Boris Johnson and Nicola Sturgeon have been urged to “get a grip” and ensure the COP26 happens in Glasgow after it emerged an alternative London venue has been looked at.
The two leaders were told to set aside their differences following reports that the UK Government had sounded out ExCel London about hosting the climate summit there.
According to the Financial Times, UK officials have been in discussions with the east London venue as a “fall-back option” should the event have to be moved from Glasgow.
The report follows a high-profile row between the two governments over the event which is due to be held at Glasgow’s Scottish Events Campus between November 9 and 19.
Concerns about mounting costs have been expressed ahead of the event and an attack on both governments was launched by Claire O’Neill, the former president of the conference who was sacked just before its official launch.
Ms O’Neill claimed the Scottish Government had acted “disgracefully” by booking the Glasgow Science Centre on the other side of the Clyde for use as its base during the conference.
Scottish ministers have insisted the Science Centre was only booked after organisers had secured the sites they needed.
She claimed the prime minister “heartily and saltily rebutted” her suggestion that Ms Sturgeon should have a role at the summit.
According to Ms O’Neil, Mr Johnson had said: “I’m not being driven out of Scotland by that bloody wee Jimmy Krankie woman” – alleged remarks that have been forcefully denied by Number 10.
It is normal for an event of this magnitude to have contingency measures”
UK Government source
The Financial Times quoted unnamed UK Government officials citing ExCel London as a “fall-back option” and adding: “It’s normal for an event of this magnitude to have contingency measures.”
At Westminster, the prime minister’s spokesman said that the UK Government was committed to holding the event in Glasgow.
The spokesman was then quoted as adding: “But the Scottish Government needs to work with us to ensure it is a successful summit.”
But another row erupted when the spokesman’s remarks drew an angry response from Ms Sturgeon on Twitter, who took issue with the implication that the Scottish Government had to do more to ensure the meeting’s success.
The first minister insisted the Scottish Government was fully committed to the summit and accused Mr Johnson of “playing politics” with the event.
This is just silly (& contradicts Gove y’day saying 2 govts working well on this). I’ve made crystal clear @scotgov commitment to making #COP26 a success and offered PM additional input from us – he hasn’t yet responded. If he insists on playing politics it will be on him, not me https://t.co/jFii0YjHgk
— Nicola Sturgeon (@NicolaSturgeon) February 12, 2020
Lib Dem Orkney and Shetland MP Alistair Carmichael said: “It’s pathetic that when an opportunity arises to put Scotland at the forefront of the fight against climate change, all our two governments can do is bicker and snipe.

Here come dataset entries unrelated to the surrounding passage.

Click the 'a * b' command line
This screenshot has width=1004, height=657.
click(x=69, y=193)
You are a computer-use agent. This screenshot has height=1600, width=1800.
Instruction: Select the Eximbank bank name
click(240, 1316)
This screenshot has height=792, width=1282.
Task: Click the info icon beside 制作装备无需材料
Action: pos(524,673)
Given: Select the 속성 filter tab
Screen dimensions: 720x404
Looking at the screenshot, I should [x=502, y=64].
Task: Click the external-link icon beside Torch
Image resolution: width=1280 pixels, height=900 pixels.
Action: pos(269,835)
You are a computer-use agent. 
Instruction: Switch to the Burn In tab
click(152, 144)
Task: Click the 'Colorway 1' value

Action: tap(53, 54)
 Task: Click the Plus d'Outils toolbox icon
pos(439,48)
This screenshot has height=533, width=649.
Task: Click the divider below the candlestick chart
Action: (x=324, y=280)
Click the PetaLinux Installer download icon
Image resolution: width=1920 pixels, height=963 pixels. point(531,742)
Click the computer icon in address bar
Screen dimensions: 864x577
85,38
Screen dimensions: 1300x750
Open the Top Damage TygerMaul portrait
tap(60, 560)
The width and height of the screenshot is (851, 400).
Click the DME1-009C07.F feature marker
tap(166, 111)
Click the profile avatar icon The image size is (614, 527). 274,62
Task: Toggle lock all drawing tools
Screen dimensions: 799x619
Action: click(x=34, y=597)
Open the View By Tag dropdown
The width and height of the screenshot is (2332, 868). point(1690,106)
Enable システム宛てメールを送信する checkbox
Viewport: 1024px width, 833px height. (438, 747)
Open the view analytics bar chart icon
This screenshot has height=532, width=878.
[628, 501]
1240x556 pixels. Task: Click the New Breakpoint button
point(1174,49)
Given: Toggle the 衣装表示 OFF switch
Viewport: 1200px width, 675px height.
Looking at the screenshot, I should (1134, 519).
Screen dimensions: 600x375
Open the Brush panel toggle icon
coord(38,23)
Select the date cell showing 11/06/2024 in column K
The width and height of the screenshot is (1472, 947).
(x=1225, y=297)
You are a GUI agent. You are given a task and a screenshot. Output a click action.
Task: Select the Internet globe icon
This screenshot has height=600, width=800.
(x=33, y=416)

“Boris Johnson and Nicola Sturgeon need to get a grip, put personal and political enmity aside and work together to make COP26 happen in Glasgow. It is a national embarrassment that our two governments can’t work together when the eyes of the world are on us.”
A Scottish Government spokesman said: “Scotland looks forward to welcoming the United Nations delegates and participants from around the world later this year. Glasgow is recognised internationally for its strong track record at hosting major international events and we are working collaboratively with the UK Government, Glasgow City Council, Police Scotland and other partners to ensure the conference is a success.
“The Scottish Government has had no notification of any intention to move the venue.”
The prime minister’s spokesman said: “We are committed to holding to COP26 in Glasgow. But the Scottish Government needs to work with us to ensure it’s a successful summit.”